▶ _Required action 1_:
Write out the part of the R centroid documentation from "# Example: Mode" to "centMode(dat)".

▶ _Extract provided_:
--- START ---
A named numeric vector containing the centroid values for each column of x.

See Also

kccaExtendedFamily(), flexclust::kcca()

Examples

# Example: Mode as centroid
dat <- data.frame(A = rep(2:5, 2),
                  B = rep(1:4, 2),
                  C = rep(c(1, 2, 4, 5), 2))
centMode(dat)
## within kcca
flexclust::kcca(dat, 3, family=kccaExtendedFamily('kModes')) #default centroid

# Example: Centroid is level for which distance is minimal
centMin(dat, flexclust::distManhattan, xrange = 'all')
## within kcca
flexclust::kcca(dat, 3,
                family=flexclust::kccaFamily(dist=flexclust::distManhattan,
                                             cent=\(y) centMin(y, flexclust::distManhattan,
                                                               xrange='all')))
                             
# Example: Centroid calculated by general purpose optimizer with NA removal
nas <- sample(c(TRUE, FALSE), prod(dim(dat)),
              replace=TRUE, prob=c(0.1,0.9)) |> 
       matrix(nrow=nrow(dat))
--- END ---
▶ _Required action 2_:
In the listing, replace "screenshot" with "capture" in the lines from the line with "Locate an element" to the line with "coordinates (6, 230).", leaving all else unchanged. Give back only those lines.

▶ _Data records_:
--- START ---
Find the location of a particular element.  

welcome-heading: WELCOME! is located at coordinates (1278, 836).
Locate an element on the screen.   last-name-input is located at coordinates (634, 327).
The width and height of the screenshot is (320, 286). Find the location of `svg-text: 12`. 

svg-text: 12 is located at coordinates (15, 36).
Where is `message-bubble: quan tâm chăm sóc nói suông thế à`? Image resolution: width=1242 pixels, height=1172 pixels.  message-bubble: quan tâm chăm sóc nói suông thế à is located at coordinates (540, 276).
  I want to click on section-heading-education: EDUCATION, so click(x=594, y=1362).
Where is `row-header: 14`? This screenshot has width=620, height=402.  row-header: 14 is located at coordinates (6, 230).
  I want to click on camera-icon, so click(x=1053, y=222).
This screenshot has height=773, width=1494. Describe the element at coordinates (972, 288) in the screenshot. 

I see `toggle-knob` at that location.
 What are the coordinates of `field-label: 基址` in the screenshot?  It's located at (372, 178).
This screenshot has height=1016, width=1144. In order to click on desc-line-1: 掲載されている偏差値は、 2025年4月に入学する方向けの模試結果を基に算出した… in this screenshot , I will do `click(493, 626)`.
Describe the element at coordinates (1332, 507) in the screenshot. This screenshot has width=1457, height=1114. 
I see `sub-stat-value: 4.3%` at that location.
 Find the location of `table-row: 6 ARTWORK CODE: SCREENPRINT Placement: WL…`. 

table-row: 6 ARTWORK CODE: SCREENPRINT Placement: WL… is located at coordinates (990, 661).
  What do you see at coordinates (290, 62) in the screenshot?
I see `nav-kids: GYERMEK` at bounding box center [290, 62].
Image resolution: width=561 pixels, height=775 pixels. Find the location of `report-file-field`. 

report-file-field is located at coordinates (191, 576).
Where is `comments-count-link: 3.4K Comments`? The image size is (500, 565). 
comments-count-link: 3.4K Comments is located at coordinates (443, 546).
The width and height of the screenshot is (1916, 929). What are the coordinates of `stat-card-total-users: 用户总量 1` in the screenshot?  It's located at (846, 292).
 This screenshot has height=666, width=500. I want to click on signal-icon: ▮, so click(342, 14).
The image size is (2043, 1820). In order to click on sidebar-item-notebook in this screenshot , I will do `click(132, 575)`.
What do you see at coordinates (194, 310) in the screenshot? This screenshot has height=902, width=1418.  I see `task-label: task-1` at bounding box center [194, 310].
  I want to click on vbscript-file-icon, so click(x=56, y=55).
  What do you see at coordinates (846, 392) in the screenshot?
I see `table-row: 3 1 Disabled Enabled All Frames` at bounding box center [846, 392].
--- END ---
▶ _Task result 1_:
# Example: Mode as centroid
dat <- data.frame(A = rep(2:5, 2),
                  B = rep(1:4, 2),
                  C = rep(c(1, 2, 4, 5), 2))
centMode(dat)

▶ _Task result 2_:
Locate an element on the screen.   last-name-input is located at coordinates (634, 327).
The width and height of the capture is (320, 286). Find the location of `svg-text: 12`. 

svg-text: 12 is located at coordinates (15, 36).
Where is `message-bubble: quan tâm chăm sóc nói suông thế à`? Image resolution: width=1242 pixels, height=1172 pixels.  message-bubble: quan tâm chăm sóc nói suông thế à is located at coordinates (540, 276).
  I want to click on section-heading-education: EDUCATION, so click(x=594, y=1362).
Where is `row-header: 14`? This capture has width=620, height=402.  row-header: 14 is located at coordinates (6, 230).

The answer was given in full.